The certainty trap in transition

For a long time, I believed certainty was the missing piece.

I watched people around me step into new things, embrace change, build momentum. And while I was genuinely happy for them, I also felt jealous – or broken – like everyone else knew something I didn’t.

What kept me stuck wasn’t fear or lack of ability.

It was waiting to feel certain before taking a first step.

I thought certainty would show up first – as confidence, clarity, or some internal green light. But it never did.

What I’ve learned since is simple, but not obvious: Certainty isn’t part of this process of transition. Safe, steady movement is.

What movement actually gives you

woman walking with her head held high

The shift came when I stopped asking myself how to feel ready, and started asking how to move safely enough.

Small, steady steps became my reality. And unexpectedly, they became my success.

Not because they removed uncertainty – but because they gave me something far more useful.

Movement gave me:

  • information
  • feedback
  • awareness of my own capacity and boundaries
  • self-trust built through doing, not thinking

That’s why I now see certainty for what it is at this stage: a false signal. Safe, steady movement is the skill that actually matters here. That kind of movement can be:

  • learned
  • supported
  • designed — not forced

The real question usually isn’t “How do I feel certain?” It’s “How do I move without everything becoming final?”

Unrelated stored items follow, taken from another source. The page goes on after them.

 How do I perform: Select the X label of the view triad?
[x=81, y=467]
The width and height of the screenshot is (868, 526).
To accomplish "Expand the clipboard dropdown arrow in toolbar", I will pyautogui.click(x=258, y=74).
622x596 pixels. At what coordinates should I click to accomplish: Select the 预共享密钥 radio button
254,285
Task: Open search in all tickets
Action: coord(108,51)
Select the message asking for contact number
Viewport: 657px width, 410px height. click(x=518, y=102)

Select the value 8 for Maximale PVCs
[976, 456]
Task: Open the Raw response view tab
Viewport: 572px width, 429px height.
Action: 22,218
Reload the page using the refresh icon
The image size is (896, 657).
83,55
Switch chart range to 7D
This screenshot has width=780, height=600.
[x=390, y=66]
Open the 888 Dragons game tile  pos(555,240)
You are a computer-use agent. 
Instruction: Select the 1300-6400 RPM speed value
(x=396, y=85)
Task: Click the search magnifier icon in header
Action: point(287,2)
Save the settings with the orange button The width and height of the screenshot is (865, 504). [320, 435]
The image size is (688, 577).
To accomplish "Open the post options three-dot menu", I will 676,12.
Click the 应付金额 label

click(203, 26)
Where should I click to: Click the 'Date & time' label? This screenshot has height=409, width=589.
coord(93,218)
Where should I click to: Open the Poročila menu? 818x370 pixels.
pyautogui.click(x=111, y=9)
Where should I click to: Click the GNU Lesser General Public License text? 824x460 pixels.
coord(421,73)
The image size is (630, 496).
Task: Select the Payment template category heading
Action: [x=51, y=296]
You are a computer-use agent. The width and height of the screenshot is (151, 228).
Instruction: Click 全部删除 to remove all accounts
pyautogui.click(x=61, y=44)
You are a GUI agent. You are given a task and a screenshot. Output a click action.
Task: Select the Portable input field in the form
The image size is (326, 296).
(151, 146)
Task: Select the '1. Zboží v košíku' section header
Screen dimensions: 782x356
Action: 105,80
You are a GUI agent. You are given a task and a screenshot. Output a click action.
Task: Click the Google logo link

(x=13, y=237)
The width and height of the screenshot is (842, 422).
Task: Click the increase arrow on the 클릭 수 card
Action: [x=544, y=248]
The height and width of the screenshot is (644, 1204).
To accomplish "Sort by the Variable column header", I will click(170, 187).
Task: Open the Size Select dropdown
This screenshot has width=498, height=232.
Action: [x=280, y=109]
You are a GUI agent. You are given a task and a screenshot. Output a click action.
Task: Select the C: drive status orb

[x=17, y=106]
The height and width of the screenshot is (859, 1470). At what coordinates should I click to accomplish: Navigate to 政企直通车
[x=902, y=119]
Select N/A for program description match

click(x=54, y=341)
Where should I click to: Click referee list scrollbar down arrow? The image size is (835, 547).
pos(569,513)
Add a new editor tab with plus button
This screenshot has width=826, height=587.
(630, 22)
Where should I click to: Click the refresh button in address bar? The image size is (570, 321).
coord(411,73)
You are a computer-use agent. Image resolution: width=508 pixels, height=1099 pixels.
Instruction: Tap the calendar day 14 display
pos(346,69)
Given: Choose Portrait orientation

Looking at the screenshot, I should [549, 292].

Holding the decision differently

This is the work I do with women inside Hold Steady.

Not pushing.
Not rushing.
Not manufacturing confidence.

But creating the conditions for movement that doesn’t tip into panic, pressure, or self-abandonment, or even though that’s the most common narrative around change.

There’s no expectation that you’ll need that support.
And there’s nothing you should be doing right now.

Just this reminder:

You’re not behind, and slowing down here isn’t avoidance – it’s care.

If things feel heavier at this stage, it’s not a sign you’re doing it wrong.

It’s a sign that what you’re stepping into actually matters.